The district court quite properly observed that under the Mississippi Statute of Frauds, an oral contract for the sale of standing timber is unenforceable. See, e. g., Towles v. Hodges, 235 Miss. 258, 108 So.2d 884 (1959); Rowan v. Rosenblatt, 206 Miss. 259, 39 So.2d 873 (1949) (en banc). Counsel for Dob-son is also correct in his statement of Mississippi law; an agreement for services in cutting and clearing land of timber is not within the Statute. See, e. g., Herring v. Edwards, 29 So. 787 (Miss. 1901).
But this of little assistance in determining which type of contract— sales or service — was here involved. This calls for an interpretation of the agreement between the parties to determine what they meant by the terms of that agreement. Interpretation is always a question of fact. Aetna Ins. Co. v. Nev-ille G. Penrose, Inc., 304 F.2d 612, 616 (5th Cir. 1962); 3 Corbin, Contracts, Section 554, p. 219 (1960); 17A C.J.S. Contracts §§ 616, 618, p. 1240 et seq. (1963). As a question of fact, this issue was properly presented to, and determined by, the jury; and unless there was no evidence which, if believed, would authorize the jury’s conclusions, they must stand. See Marsh v. Illinois C. R. R., 175 F.2d 498 (5th Cir. 1949); Howard v. Louisiana & A. Ry., 49 F.2d 571 (5th Cir. 1931).
Plainly what the parties meant by the language of the contract was uncertain and at the heart of this controversy; just as plainly, this was the very issue presented to the jury through special interrogatories. On the record before us, there is certainly ample evidence from which the jury could conclude that the contract between Dobson and Masonite was for the rendition of services, rather than for the sale of standing timber. In drawing the ultimate conclusion as to the meaning of the parties, we believe the jury was fulfilling its traditional function as the finder of the facts. See Byrd v. Blue Ridge Rural Elec. Co-op., 356 U.S. 525, 537, 78 S.Ct. 893, 2 L.Ed.2d 953 (1958); Wright v. Paramount-Richards Theatres, Inc., 198 F.2d 303 (5th Cir. 1952); Howard v. Louisiana & A. Ry., supra.
The district court, apparently because there was no dispute regarding the existence of the oral contract or its terms, felt that only a legal question, what was the *924 legal effect of the contract, was involved. 3 But “legal effect” is the result of applying rules of law to the facts; necessarily this determination must await a determination of all the facts. And, as we have stated, deciding what is the meaning of the contract is a question of fact.

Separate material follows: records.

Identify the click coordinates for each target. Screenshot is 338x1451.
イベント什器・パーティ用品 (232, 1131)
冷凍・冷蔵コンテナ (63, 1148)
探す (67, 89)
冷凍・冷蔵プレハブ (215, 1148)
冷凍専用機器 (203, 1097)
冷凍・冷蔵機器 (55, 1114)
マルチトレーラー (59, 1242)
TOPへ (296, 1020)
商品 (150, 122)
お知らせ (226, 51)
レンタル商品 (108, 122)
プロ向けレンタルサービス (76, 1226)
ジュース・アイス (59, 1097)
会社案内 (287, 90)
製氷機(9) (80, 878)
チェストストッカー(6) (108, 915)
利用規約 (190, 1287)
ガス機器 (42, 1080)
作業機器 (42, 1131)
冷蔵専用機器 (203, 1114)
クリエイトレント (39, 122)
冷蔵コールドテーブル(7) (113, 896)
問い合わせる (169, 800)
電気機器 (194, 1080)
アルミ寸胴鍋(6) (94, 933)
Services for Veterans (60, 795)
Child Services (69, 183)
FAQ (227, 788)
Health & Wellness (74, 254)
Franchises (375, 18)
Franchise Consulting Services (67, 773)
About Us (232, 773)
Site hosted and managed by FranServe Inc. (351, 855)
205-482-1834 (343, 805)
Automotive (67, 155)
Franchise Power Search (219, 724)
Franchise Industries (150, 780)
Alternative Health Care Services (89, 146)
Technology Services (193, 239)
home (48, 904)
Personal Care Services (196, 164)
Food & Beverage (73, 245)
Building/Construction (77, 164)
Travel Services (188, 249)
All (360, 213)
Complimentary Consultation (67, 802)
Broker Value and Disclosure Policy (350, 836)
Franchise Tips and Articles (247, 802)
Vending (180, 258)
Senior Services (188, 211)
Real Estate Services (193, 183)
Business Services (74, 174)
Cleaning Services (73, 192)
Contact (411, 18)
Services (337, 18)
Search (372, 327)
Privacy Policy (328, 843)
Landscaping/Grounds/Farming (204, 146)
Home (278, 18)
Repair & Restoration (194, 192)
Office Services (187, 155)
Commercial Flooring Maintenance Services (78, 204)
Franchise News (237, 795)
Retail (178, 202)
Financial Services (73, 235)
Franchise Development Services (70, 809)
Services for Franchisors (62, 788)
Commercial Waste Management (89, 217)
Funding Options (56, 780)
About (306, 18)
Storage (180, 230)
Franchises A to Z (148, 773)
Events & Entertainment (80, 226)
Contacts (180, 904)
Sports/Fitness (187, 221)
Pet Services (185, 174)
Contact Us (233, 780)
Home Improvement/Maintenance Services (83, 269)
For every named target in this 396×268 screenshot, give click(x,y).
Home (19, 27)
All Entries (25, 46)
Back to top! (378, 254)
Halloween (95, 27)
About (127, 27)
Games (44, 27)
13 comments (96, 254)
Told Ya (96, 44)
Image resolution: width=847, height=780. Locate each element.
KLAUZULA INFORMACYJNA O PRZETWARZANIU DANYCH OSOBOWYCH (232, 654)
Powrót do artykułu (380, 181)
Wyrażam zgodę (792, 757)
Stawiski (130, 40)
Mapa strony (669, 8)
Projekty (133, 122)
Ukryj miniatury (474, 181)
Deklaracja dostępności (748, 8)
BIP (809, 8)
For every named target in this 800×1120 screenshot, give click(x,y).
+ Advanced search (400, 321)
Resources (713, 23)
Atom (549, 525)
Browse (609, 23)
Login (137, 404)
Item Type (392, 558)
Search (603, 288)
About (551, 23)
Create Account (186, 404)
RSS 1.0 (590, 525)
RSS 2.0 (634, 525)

We are of the firm opinion that a factual question regarding what type of contract existed between the parties was presented to, and decided by, the jury. The record clearly contains substantial evidence in support of the jury’s verdict. Therefore the district court erroneously entered judgment notwithstanding the verdict. We reverse that judgment and remand for reinstatement of the jury’s verdict.
Reversed and remanded with directions.